___ Excerpted records ___

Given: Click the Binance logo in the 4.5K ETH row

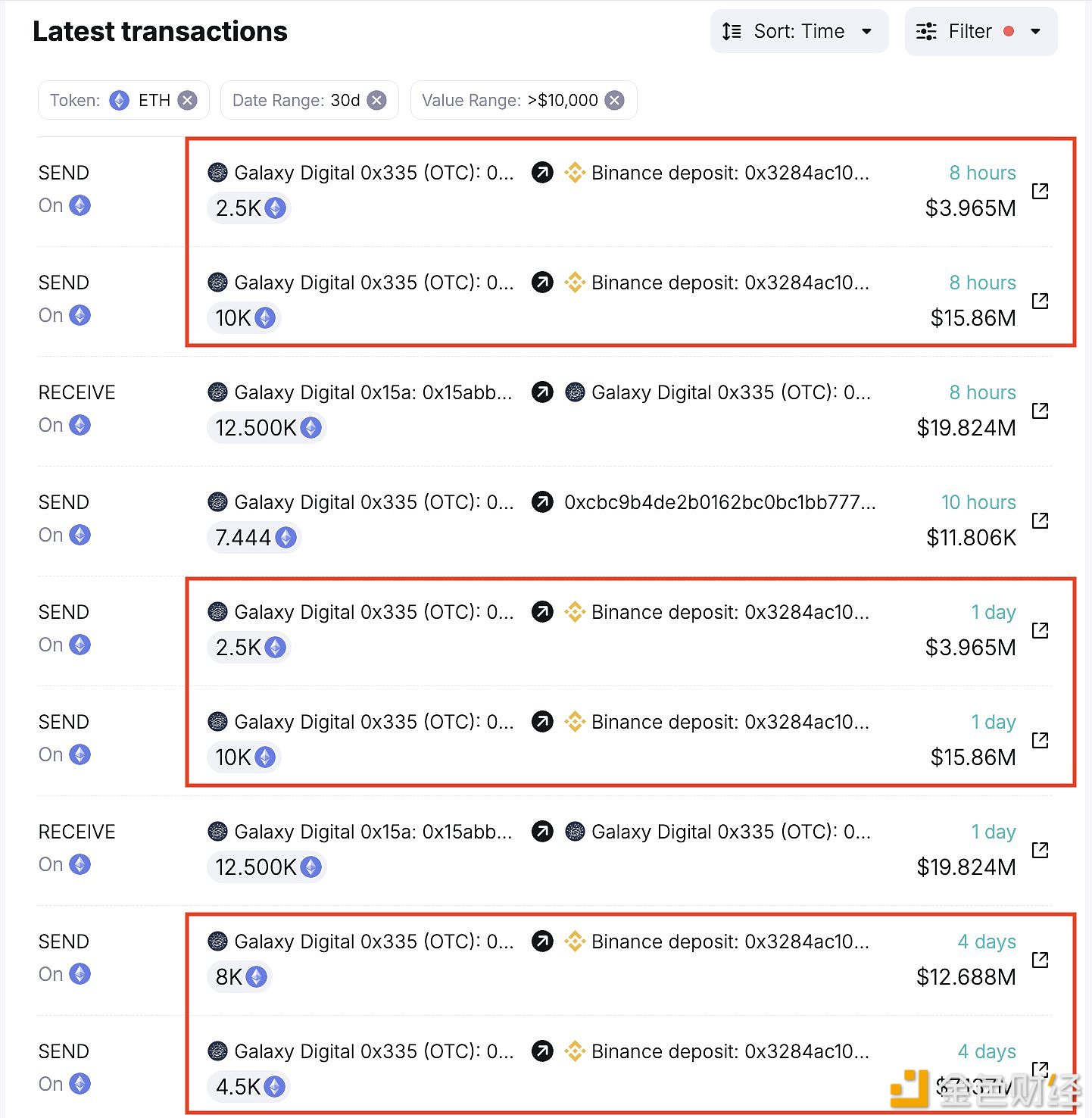Looking at the screenshot, I should pos(575,1051).
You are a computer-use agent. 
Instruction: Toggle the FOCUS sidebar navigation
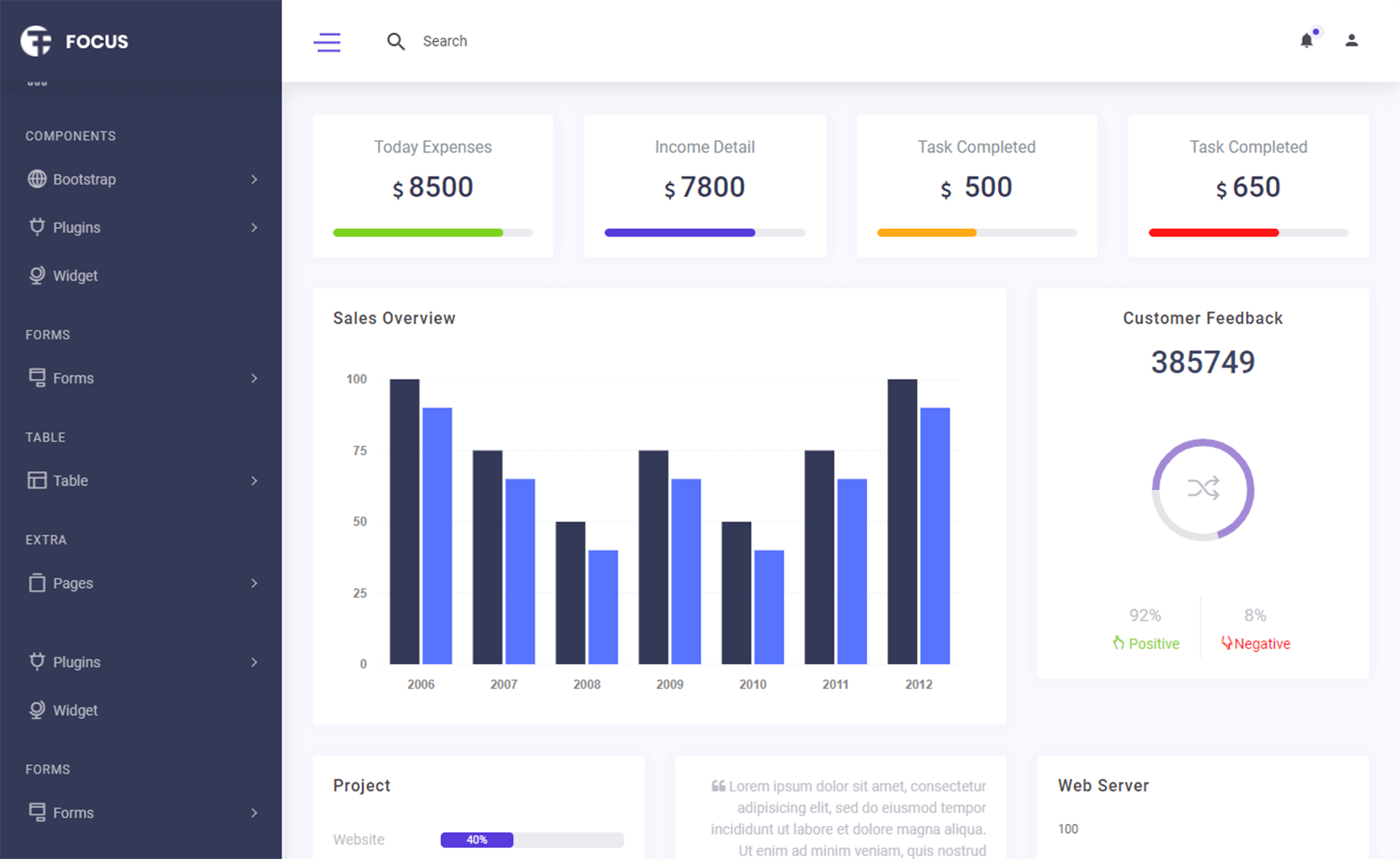(328, 41)
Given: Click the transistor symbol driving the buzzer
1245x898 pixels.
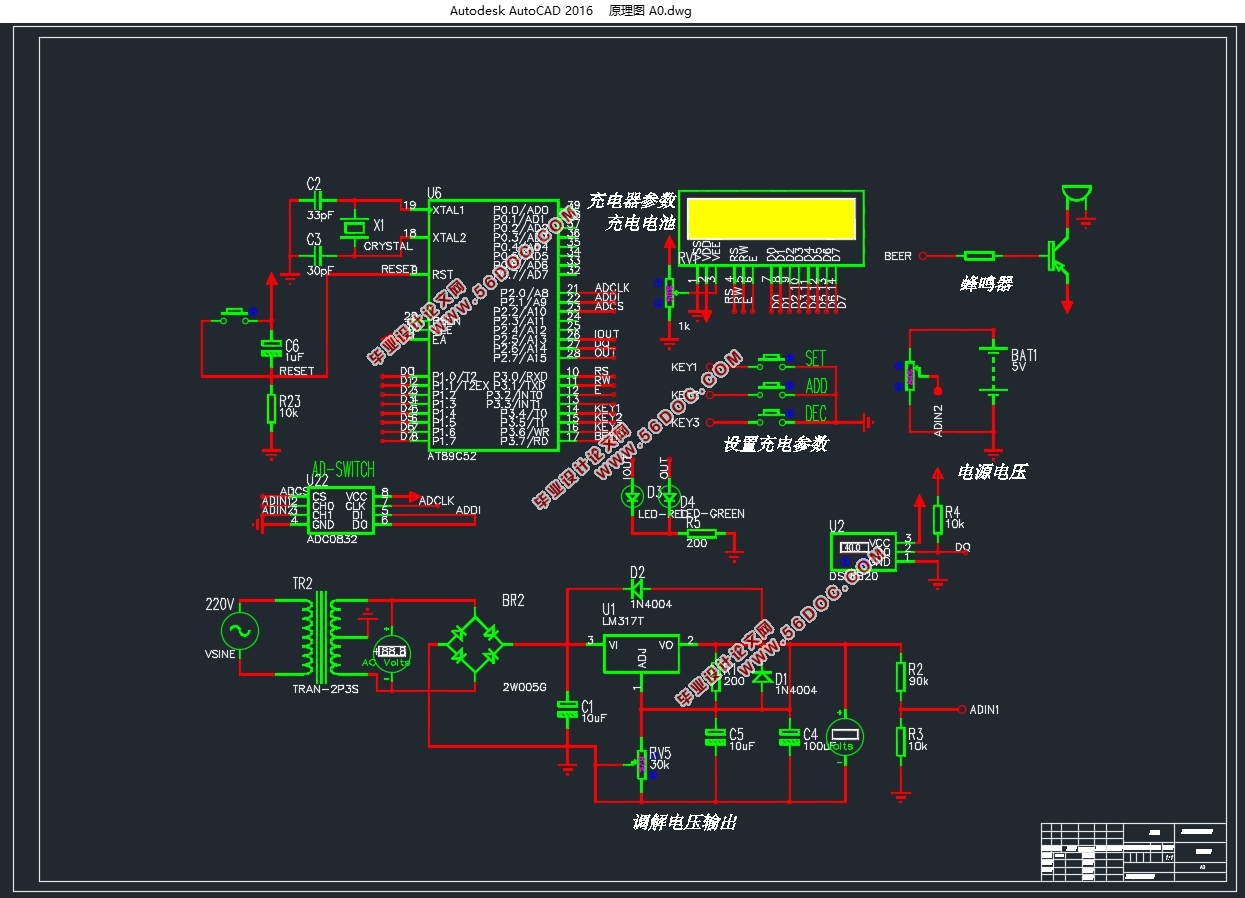Looking at the screenshot, I should (1058, 256).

___

What you are asked to do:
Transcribe the lines of every record above word for word, and leave the pictures out.

Task output:
Given: Click the Binance logo in the 4.5K ETH row

Looking at the screenshot, I should pos(575,1051).
You are a computer-use agent. 
Instruction: Toggle the FOCUS sidebar navigation
(328, 41)
Given: Click the transistor symbol driving the buzzer
1245x898 pixels.
Looking at the screenshot, I should (1058, 256).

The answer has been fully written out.